Der Untertitel „Protest und Vorstadtidyll“ verdeutlicht, um welches Spannungsfeld es bei diesen Arbeiten aus den 60er- und 70er-Jahren geht, die teils von mittlerweile viel beachteten und teuer gehandelten Künstlern stammen. Zum Beispiel Sigmar Polke, der auf einem in typischer Manier gerasterten Siebdruck ein Wochenendhaus mit einer Pflanzendarstellung kombiniert – ein Spiel mit Klischees, ebenso wie der betont putzige Babyboom von Konrad Lueg, der seine Kinderfiguren durch wiederholte Aneinanderreihung jeglicher Individualität beraubt.

Beide Blätter stammen aus der 1968 veröffentlichten Mappe „Grafik des kapitalistischen Realismus“, die hier komplett zu sehen ist und in der sich auch ein böser Druck von Wolf Vostell befindet: Zu sehen ist, mit Glitzergranulat verziert, eine Reihe von „Starfightern“, jenen Kampfflugzeugen, um die sich nach einer Reihe tödlicher Abstürze eine politische Affäre entwickelte.

Schräge Installationen

Die Starfighter tauchen auch in einer von Vostells schrägen Installationen auf, kombiniert unter anderem mit einem Turnschuh, Schokolade, Erbsen und einer Kopie von Tischbeins Goethe-Bildnis – nicht gerade eine Idealvorstellung vom Land der Dichter und Denker.

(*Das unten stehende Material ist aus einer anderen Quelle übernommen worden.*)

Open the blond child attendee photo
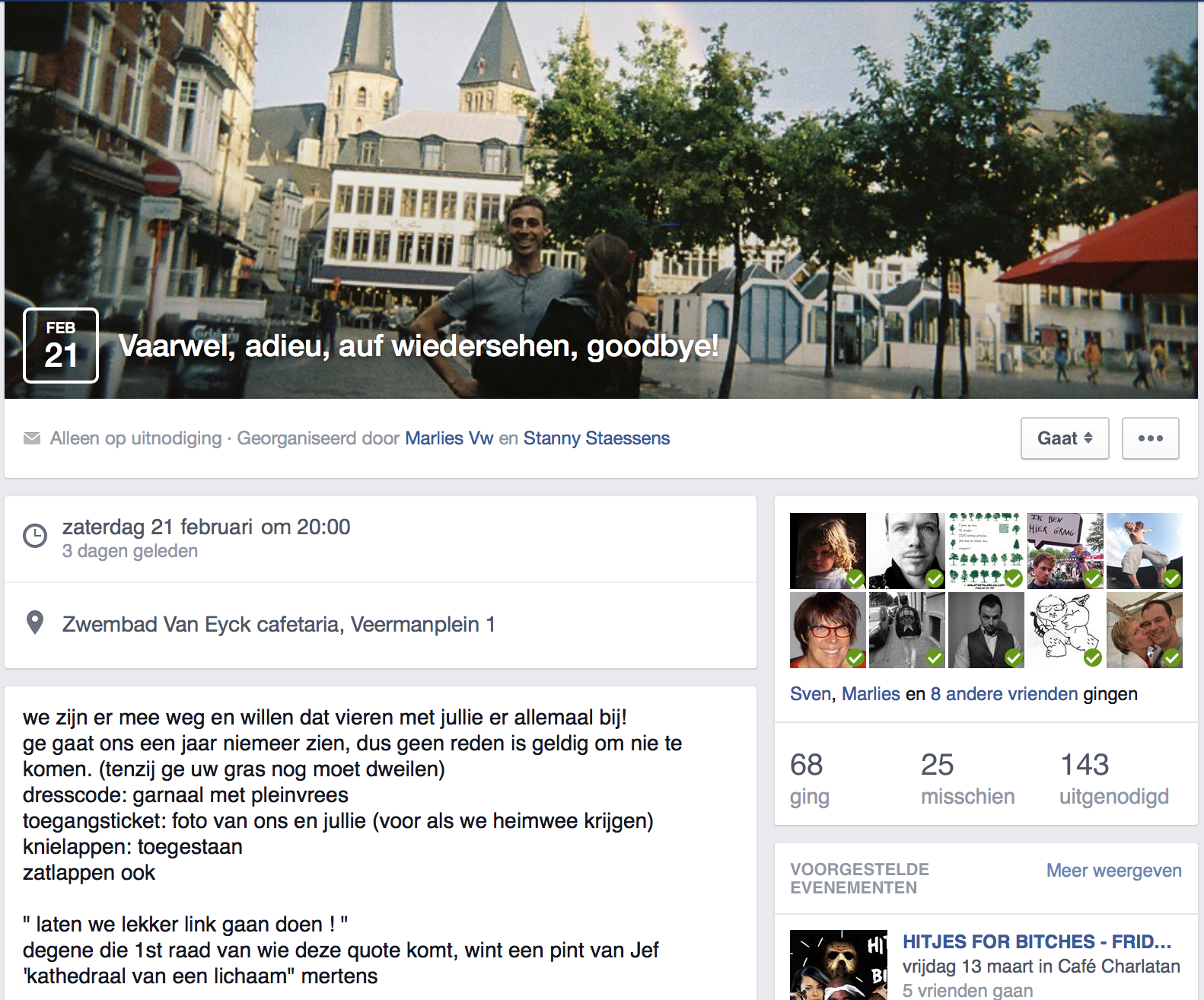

Ja, es ist in weiterem Sinne politische Kunst, die hier zu sehen ist und zuweilen aus heutiger Sicht etwas plakativ wirkt, wenn etwa der hannoversche Künstler Siegfried Neuenhausen eine offenbar zum Hitlergruß erhobene Hand aus einem braunen Haufen ragen lässt. Etwas subtiler erscheint da das Gemälde von Konrad Klapheck, das der Ausstellung ihren Titel gegeben hat: „Hundert Hoffnungen“ zeigt eine Reihe technischer Elemente, die allesamt dieselbe Ausrichtung haben – nur eines büxt aus und dreht sich auf die andere Seite.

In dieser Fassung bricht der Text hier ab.